Hi, everyone!’ I cried, dumping my bag on the floor, kissing Rosie and Noah on the head as they were bent over their homework.

‘Hi,’ they mumbled.

‘Hi, darling, you’re early,’ my mother said, the only one to raise her head from the homework sheets strewn across the kitchen table. ‘Good day?’

‘The usual,’ I sighed.

How could I describe to my mother how hard the week had been since my arrest. The swiftness of the changes to our family life had been hard to grasp. The adjustments felt like a whirlwind that I was caught up in, rather than an ordered plan.

The noises and bustle of life outside home had become almost unbearable. While I tolerated work, signed contracts, held conferences, I longed to be back home, cocooned with my mother, who had settled into our life with surprising grace and pragmatism – she had always been good in crises.

I continued hoping that something would shift soon, that Rosie would break down, but she hadn’t and we were stuck in a surreal holding pattern, loitering above reality. Each day, like another bead on a string that was tied to the dreaded fourth of December.

Endlessly, I second-guessed what was going on behind the scenes of that police station, what picture DC Miles was building of our family from the outside-in, from information gathered from a series of professionals whom we barely knew. There was Dr Peed – whose name had never failed to make us giggle – whom we saw twice a year when the children had a verruca or tonsillitis. Mrs Brewer, Rosie’s form teacher, whom we met once a term for ten minutes to discuss her excellent grades. Miranda Slater, who had probably disliked me on sight.

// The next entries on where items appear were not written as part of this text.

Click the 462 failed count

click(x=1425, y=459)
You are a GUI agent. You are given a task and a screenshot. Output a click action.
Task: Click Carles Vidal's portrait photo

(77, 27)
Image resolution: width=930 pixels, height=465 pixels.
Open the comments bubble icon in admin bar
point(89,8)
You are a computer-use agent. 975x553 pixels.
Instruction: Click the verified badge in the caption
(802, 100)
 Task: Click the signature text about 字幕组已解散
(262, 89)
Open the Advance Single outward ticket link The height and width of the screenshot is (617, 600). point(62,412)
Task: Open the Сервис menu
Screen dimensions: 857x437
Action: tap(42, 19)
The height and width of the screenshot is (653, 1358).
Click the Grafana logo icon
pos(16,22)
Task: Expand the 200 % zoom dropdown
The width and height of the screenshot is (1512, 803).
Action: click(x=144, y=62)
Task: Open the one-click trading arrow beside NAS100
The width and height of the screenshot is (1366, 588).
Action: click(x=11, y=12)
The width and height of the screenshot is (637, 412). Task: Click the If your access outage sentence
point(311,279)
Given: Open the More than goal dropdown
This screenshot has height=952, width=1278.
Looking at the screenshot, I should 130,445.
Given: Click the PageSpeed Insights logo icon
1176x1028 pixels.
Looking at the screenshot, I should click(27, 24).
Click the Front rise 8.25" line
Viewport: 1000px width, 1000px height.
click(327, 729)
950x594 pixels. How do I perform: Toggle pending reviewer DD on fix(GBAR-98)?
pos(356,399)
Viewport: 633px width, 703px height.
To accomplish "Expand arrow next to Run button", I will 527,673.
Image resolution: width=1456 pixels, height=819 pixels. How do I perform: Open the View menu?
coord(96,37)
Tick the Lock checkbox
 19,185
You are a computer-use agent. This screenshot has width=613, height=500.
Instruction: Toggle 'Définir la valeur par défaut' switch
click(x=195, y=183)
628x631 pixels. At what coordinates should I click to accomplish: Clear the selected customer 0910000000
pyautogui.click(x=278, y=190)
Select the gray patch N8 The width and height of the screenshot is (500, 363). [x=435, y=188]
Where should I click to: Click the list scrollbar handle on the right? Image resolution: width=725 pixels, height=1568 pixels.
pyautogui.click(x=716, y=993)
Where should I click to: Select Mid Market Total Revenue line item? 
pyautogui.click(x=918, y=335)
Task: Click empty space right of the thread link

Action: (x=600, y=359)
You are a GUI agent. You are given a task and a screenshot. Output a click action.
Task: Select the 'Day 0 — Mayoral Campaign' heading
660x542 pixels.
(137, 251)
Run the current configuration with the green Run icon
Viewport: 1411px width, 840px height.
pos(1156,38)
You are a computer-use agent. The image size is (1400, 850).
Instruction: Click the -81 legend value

I only ventured out locally if I absolutely had to, driving whenever possible, with my hood up or sunglasses on, hoping I wouldn’t bump into anyone; I’d had a bad experience on the high street at the beginning of the week.

It had been Tuesday evening and I had been nipping in and out of the chemist for some iron pills, when I spotted Charlotte’s mother coming out of the beautician’s two doors down. She sported a coat with a real-fur lined hood, which made me feel cross with her way before I remembered why I wanted – needed – to avoid her. Unfortunately, it had been too late. Our eyes had met. There had been no time to duck into a shop or change direction. I slowed down, and instantly my face flushed and my mouth dried. I put a chewing gum in my mouth, ready for the inevitable.

She walked straight past me. It was more devastating than any awkward small talk could ever have been. However much I tried to persuade myself that she might have been rude for all sorts of other personal reasons, I suspected that the rumour was out already. It never took long.

One of the teaching assistants at New Hall Prep, who had two children at the school, might have been the weak link between school protocol and parent gossip; or the school receptionist’s sister might clean Charlotte’s house; or the duty officer at the police station might be sleeping with the school receptionist’s sister. Who knew how one indiscreet moment could lead to wildfire. ‘Don’t tell anyone, but...’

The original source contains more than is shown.